You don’t need a large house or a large bed or a large anything. A simple altar with a favorite crystal in a small nook of your house will do the trick. It doesn’t need to be showy. It just needs to feel sacred.

I have a childhood memory about a boarding house in Old Orchard Beach, Maine, where we owned a summer boarding house. There were ten rooms, two cottages, a dining hall where the guests ate
and an annex with four more rooms. It had a white washed fence and a long front porch with side by side rocking chairs. It was called the Tide Rock House and it had a soul as ancient as the icy sea water. Houses with names often do.

We were just up from the beach and it felt like I was in a holy place when I climbed the rocks and poked my small fingers into the sudsy tide pools. I upset small fish, miniature crabs with transparent legs, shell chips and seaweed strands, colorful pieces of broken plastic and the occasional used condom that I mistook for jellyfish parts

One late afternoon when the sun was setting, I took home one of the shell specimens and put it on top of my wooden dresser. A tiny crab crawled out of the shell and scrambled the length of the creaky old dresser, scaled down the side and imbedded itself in a crack between two stuck drawers. My mother called me for dinner and when we were through, I went back to the dresser and the crab was gone. I figured it must have crawled away but I like to think that the Tide Rock House protected it until no one was around and somehow helped it get away.

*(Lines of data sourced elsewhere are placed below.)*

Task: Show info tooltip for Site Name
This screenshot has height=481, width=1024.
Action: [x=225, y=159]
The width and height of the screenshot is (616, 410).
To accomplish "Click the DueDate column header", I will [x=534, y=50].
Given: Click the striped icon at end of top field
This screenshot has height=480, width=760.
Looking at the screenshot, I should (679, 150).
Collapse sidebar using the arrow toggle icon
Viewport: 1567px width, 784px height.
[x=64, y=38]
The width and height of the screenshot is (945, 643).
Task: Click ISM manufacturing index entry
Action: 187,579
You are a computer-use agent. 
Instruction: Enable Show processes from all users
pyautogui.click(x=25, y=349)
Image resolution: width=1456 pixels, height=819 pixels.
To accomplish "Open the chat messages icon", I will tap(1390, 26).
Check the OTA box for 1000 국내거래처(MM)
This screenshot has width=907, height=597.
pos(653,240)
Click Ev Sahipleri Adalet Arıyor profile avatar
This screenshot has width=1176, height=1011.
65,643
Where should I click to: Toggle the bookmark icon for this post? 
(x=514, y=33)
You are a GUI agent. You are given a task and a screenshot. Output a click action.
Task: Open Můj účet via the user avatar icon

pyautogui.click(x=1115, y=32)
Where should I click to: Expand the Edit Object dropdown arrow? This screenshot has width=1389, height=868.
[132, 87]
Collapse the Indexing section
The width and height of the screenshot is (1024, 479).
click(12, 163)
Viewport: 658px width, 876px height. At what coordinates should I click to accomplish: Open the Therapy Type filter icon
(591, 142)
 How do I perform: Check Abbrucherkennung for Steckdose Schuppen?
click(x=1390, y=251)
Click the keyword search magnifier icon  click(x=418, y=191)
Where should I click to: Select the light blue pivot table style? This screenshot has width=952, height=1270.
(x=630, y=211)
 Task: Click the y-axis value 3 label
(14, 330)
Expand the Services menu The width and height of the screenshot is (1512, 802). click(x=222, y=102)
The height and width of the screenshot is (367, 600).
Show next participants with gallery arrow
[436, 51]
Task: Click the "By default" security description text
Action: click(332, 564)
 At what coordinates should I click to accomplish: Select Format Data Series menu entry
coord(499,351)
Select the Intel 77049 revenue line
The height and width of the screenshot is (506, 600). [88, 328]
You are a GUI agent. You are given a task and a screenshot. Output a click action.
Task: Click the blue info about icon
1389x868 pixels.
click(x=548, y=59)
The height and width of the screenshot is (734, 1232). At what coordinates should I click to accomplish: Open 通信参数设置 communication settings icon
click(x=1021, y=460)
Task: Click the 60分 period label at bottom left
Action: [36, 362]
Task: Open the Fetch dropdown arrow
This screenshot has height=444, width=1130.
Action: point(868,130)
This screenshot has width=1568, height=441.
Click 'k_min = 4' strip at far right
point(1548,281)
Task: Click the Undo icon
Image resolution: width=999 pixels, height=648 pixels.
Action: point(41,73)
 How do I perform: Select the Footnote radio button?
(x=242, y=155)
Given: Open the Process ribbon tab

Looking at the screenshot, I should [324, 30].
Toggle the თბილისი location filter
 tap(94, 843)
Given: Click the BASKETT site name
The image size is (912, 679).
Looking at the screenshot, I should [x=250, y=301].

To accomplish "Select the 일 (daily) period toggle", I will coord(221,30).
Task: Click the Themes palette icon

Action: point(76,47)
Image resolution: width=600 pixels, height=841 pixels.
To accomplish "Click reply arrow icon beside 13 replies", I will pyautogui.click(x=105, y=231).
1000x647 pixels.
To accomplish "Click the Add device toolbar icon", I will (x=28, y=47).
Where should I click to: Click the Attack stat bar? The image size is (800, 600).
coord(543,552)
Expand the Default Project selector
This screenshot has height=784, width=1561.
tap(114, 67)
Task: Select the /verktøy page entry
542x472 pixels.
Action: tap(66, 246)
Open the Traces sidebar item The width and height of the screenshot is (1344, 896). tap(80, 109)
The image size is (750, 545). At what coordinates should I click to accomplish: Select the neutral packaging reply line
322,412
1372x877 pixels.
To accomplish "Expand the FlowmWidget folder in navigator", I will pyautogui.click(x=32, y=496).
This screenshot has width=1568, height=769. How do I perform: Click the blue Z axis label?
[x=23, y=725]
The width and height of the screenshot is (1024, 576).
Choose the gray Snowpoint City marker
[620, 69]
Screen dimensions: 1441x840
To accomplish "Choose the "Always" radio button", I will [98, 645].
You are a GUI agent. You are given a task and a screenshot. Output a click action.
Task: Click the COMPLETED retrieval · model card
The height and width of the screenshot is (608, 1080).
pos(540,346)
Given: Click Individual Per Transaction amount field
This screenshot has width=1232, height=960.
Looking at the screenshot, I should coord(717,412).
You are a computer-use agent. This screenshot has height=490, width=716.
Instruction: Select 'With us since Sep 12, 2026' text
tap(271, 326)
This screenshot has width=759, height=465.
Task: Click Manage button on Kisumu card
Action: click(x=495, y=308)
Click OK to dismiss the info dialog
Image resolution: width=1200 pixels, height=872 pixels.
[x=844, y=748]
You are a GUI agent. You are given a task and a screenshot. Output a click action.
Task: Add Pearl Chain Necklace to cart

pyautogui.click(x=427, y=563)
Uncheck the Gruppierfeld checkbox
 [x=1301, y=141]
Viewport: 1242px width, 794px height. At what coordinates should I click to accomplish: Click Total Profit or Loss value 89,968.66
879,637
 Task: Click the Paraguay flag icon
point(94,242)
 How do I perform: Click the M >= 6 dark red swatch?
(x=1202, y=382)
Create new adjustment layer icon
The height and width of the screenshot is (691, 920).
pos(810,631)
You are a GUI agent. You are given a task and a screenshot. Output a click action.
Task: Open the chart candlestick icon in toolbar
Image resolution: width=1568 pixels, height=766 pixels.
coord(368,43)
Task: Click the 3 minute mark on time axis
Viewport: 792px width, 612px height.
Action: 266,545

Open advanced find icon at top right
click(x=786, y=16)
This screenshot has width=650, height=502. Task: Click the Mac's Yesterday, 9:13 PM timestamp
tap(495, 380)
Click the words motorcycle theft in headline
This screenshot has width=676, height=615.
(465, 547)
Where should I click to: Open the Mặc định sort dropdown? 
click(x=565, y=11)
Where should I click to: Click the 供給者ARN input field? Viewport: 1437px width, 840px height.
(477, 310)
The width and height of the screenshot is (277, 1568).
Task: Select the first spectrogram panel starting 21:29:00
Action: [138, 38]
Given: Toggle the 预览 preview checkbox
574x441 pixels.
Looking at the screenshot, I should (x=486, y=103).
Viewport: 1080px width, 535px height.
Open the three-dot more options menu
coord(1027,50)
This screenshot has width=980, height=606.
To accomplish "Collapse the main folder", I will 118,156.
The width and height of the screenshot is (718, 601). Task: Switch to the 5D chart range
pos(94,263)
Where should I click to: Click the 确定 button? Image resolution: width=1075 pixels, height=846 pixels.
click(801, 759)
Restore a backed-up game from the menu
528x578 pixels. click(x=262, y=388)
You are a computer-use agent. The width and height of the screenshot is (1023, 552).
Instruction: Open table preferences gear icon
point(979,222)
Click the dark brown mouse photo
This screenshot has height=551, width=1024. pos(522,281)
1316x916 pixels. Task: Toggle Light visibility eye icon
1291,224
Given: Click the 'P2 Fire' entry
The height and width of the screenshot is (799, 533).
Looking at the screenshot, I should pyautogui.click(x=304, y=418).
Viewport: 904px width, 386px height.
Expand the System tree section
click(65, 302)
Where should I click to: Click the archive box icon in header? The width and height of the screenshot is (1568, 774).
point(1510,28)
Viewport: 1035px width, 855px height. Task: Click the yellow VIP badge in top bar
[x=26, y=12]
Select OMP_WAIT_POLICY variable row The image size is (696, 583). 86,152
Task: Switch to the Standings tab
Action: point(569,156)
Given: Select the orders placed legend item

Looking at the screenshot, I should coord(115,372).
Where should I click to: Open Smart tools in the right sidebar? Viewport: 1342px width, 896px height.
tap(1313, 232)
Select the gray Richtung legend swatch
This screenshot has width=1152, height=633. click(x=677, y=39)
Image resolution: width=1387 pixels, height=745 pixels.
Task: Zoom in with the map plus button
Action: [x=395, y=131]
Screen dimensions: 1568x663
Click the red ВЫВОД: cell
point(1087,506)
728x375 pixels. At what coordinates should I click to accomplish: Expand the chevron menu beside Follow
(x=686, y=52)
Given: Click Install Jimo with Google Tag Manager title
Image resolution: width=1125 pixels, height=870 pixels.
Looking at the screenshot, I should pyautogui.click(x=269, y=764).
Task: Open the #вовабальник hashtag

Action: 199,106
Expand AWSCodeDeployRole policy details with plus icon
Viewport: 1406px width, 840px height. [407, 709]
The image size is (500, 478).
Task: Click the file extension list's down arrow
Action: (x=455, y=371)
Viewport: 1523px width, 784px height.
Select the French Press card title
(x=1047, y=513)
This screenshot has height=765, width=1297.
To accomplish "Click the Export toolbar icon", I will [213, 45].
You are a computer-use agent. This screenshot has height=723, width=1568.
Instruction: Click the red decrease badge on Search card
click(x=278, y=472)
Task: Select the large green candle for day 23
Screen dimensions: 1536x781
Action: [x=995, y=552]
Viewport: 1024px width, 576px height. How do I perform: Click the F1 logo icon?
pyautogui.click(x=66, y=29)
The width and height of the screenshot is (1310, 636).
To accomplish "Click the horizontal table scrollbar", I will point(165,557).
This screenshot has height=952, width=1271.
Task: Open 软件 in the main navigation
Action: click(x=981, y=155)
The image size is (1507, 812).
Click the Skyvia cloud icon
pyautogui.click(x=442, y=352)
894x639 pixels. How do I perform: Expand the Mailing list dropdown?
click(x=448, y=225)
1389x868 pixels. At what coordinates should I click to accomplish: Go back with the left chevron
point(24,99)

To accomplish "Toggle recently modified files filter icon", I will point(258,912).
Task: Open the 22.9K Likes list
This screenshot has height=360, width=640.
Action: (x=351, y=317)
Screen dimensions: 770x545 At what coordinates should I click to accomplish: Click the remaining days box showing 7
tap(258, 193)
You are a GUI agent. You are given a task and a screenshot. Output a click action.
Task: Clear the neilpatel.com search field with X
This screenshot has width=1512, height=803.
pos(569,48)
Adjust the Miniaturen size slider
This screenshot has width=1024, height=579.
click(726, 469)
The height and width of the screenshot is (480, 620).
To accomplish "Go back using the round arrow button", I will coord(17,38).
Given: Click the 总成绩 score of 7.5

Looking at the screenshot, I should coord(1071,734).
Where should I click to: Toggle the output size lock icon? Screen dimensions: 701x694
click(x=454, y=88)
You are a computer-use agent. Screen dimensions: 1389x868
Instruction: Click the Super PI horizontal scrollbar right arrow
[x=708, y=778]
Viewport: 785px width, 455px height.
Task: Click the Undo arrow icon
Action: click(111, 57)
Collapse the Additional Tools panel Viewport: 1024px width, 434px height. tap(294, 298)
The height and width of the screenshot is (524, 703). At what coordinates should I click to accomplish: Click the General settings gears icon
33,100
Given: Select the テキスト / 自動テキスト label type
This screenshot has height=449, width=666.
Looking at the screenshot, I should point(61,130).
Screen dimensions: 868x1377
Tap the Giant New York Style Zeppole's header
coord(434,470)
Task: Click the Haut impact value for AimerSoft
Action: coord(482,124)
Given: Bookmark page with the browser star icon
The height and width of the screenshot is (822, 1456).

That house was full of unusual things like a black pot belly stove and the ice man who delivered two huge blocks of ice with tongs and deposited them in the freezer on the back porch.When I was eleven, I had a crush on the teenager in the house next door and he once took me to a drive in movie. He cuddled up to me that night and I was thrilled and paralyzed.

I waited impatiently for memorial day when we opened the house for the summer. It was my placed of wonder. A place that welcomed me and seemed to wrap itself around me. It lives on in myv memory to this day as a sacred place and it brings me comfort to think about it. It lifts my heart and softens my mind so I can breathe deeply and see my blessings. 

I’ve found a lot of places in my life that feel blessed. A mountain in the Philippines that my friends and I climbed at night to watch stars shooting through the atmosphere. Dancing to  beautiful music on stage in a tutu and pick pointe shoes. Teaching a writing class and watching my students improve their writing and become more honest and authentic on the page.

When I look at the most sacred place in my world, it happens to be my famous bed. It reminds me to not dwell in the past, not to dream of the future but rather to concentrate my mind in the present moment.